Le Tribunal administratif de Montreuil, saisi d’un recours pour excès de pouvoir contre un arrêté du préfet des Alpes-Maritimes prolongeant une interdiction de retour sur le territoire français, s’est déclaré incompétent territorialement. En application de l’article R. 922-1 du code de l’entrée et du séjour des étrangers et du droit d’asile, le tribunal compétent est celui dans le ressort duquel l’autorité ayant pris la décision attaquée a son siège. Par conséquent, le dossier a été transmis au Tribunal administratif de Nice, seul compétent pour connaître de la requête.
Texte intégral
Vu la procédure suivante :
Par une requête, enregistrée le 8 octobre 2025, M. B... A..., représenté par Me Milly, demande au tribunal :
1°) de prononcer son admission provisoire à l’aide juridictionnelle ;
2°) d’annuler l’arrêté du 9 septembre 2025 par lequel le préfet des Alpes-Maritimes a prolongé de deux années l’interdiction de retour sur le territoire français d’une durée initiale de trois années qui avait été prononcée à son encontre par un arrêté du 12 juillet 2024 du préfet de la Seine-Saint-Denis ;
3°) d’enjoindre au préfet des Alpes-Maritimes de procéder à l’effacement de son signalement aux fins de non-admission dans le système d’information Schengen qui assortit la décision d’interdiction de retour sur le territoire français ;
4°) de mettre à la charge de l’Etat la somme de 1 500 euros à verser à son conseil en application des dispositions combinées de l’article L. 761-1 du code de justice administrative et de l’article 37 de la loi du 10 juillet 1991, sous réserve qu’il renonce à percevoir la part contributive de l’Etat versée au titre de l’aide juridictionnelle, ou, en cas de rejet de sa demande d’aide juridictionnelle, de lui verser cette somme au titre des dispositions de l’article L. 761-1 du code de justice administrative.

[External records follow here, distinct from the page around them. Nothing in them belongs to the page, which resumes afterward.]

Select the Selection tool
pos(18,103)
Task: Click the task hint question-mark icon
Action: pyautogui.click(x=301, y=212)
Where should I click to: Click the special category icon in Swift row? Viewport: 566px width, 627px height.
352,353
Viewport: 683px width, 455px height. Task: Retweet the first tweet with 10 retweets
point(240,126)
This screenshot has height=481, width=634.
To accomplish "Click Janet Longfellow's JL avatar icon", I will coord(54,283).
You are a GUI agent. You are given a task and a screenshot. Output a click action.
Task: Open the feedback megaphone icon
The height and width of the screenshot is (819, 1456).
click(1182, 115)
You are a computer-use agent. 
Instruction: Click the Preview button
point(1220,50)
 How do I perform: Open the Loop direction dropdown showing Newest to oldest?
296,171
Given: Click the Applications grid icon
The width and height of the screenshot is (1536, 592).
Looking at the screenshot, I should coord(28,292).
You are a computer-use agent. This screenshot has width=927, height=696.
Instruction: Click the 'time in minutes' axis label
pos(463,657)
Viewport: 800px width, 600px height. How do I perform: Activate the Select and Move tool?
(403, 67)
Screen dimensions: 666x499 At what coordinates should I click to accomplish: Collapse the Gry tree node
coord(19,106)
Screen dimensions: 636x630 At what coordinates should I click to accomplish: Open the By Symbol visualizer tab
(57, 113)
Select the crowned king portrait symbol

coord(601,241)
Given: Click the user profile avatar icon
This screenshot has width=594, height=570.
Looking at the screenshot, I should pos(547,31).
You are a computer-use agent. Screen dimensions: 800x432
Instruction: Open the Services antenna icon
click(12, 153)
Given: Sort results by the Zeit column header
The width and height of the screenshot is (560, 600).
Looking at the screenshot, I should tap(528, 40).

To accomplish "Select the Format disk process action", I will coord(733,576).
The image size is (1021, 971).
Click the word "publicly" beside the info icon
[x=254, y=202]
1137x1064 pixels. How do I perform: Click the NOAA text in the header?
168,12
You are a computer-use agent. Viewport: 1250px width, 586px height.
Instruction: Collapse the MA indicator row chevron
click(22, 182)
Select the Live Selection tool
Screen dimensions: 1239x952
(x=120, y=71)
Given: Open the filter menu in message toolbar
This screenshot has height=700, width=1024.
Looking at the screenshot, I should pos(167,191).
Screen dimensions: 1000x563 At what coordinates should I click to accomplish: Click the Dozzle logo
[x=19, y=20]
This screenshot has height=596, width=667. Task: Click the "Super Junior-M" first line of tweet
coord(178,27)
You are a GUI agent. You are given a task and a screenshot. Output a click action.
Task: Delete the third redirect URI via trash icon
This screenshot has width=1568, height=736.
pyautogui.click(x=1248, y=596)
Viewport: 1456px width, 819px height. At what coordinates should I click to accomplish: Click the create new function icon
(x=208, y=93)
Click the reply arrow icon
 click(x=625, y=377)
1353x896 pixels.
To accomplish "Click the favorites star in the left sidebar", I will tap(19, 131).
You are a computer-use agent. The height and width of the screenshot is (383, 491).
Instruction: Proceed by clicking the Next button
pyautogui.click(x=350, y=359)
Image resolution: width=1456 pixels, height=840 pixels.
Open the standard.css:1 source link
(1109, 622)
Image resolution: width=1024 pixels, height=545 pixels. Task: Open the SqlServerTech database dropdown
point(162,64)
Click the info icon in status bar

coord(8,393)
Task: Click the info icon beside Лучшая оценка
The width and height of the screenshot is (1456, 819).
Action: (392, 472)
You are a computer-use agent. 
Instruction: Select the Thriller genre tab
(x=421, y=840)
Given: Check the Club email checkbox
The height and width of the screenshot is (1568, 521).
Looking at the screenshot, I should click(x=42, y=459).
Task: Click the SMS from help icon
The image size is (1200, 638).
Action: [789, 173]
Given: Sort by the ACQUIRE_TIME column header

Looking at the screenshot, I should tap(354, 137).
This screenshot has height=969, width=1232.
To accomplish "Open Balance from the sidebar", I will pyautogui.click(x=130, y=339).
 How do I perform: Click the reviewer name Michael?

Vu les autres pièces du dossier.
Vu :
- le code de l’entrée et du séjour des étrangers et du droit d’asile ;
- le code de justice administrative.
Considérant ce qui suit :
1. En vertu de l’article R. 922-2 du code de l’entrée et du séjour des étrangers et du droit d’asile, lorsqu’un tribunal administratif est saisi de conclusions qu’il estime relever de la compétence d’un autre tribunal administratif, son président transmet sans délai et par tous moyens le dossier au tribunal qu’il estime compétent.
2. Aux termes de l’article R. 922-1 du code de l’entrée et du séjour des étrangers et du droit d’asile : « En application de l’article R. 312-1 du code de justice administrative et sous réserve des exceptions prévues par la présente section, le tribunal administratif territorialement compétent est celui dans le ressort duquel l’autorité qui a pris la ou les décisions attaquées a son siège. ». Enfin aux termes de l’article R. 221-3 du code de justice administrative : « Le siège et le ressort des tribunaux administratifs sont fixés comme suit : (…) Nice : Alpes-Maritimes ; (…) ».
3. Il ressort des pièces du dossier que l’arrêté attaqué a été pris par le préfet des Alpes-Maritimes. Dès lors, la requête de M. A... ne relève pas de la compétence du tribunal administratif de Montreuil mais de celle du tribunal administratif de Nice. Par suite, il y a lieu, en application des dispositions précitées de l’article R. 922-2 du code de l’entrée et du séjour des étrangers et du droit d’asile, de transmettre le dossier de la requête de M. A... au tribunal administratif de Nice.
ORDONNE :
Article 1er : Le dossier de la requête de M. A... est transmis au tribunal administratif de Nice.
Article 2 : La présente ordonnance sera notifiée à M. B... A... et à la présidente du tribunal administratif de Nice.
Fait à Montreuil, le 6 novembre 2025.